Senate Panel OKs Coastal Oil Survey
WASHINGTON — A Senate panel Thursday backed a study to determine how much oil and natural gas lies off the coasts, a step critics warned could lead to weakening the decades-old ban on new offshore drilling and complicate President Bush's efforts to overhaul national energy policy.
The survey of offshore energy resources -- along with a controversial measure to give federal regulators final say over the location of coastal terminals to receive liquefied natural gas imports -- have emerged as issues as an energy bill heads to the Senate floor.
Bush has urged Congress to send him an energy bill by August. The House has approved a bill, and the Senate is expected to follow suit next month. But differences between the two versions could keep Bush from receiving a final product.
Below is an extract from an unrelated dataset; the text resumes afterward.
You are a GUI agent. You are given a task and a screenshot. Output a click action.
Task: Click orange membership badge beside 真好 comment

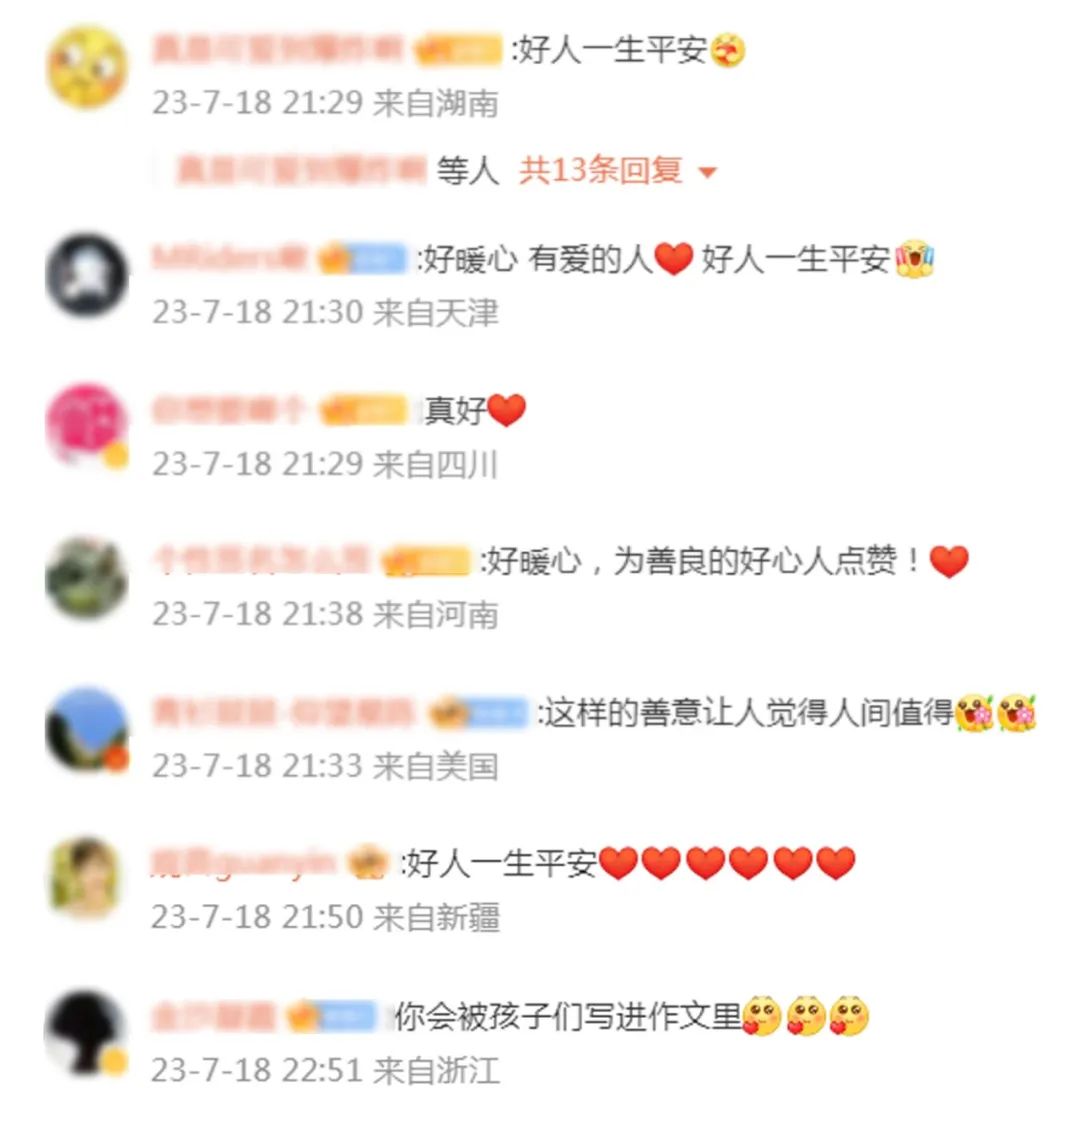(x=363, y=410)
Neither bill would do much to provide immediate relief from high gasoline prices. They both include measures to promote domestic production of oil, gas, coal and nuclear power and to encourage conservation, establish rules to ensure the reliability of the electric grids and mandate greater use of ethanol in the nation's gasoline supply.
The Senate bill also would authorize as much as $250 million over five years to provide rebates to consumers who purchase energy-efficient appliances. And it would direct the president to implement measures to save 1 million barrels of oil a day by 2015.
The Senate energy committee sent its bill to the floor Thursday with strong support, 21-1. But that vote masked fights that are expected once the bill comes up for debate in mid-June.
A bipartisan coalition of lawmakers is expected to try to strip the bill of the inventory of offshore gas resources because of concern it could lead to ending the 24-year moratorium on new offshore drilling.
Sen. Jon Corzine (D-N.J.) called the inventory a "step onto a slippery slope."
Sen. Mel Martinez (R-Fla.), recalling his immigrant past, said: "I have a real aversion to inventories, because I have a memory as a child in Cuba that preceding the confiscation of property by the government, they inventoried it first. So I have always taken a little bit of skeptical view about a benign inventory."
Interest groups are watching the issue closely.
Richard A. Charter, co-chairman of the National Outer Continental Shelf Coalition, an environmental advocacy group, said an inventory could damage fish and other marine life because of explosive sonic blasts of air used to gather a seabed's geologic profile.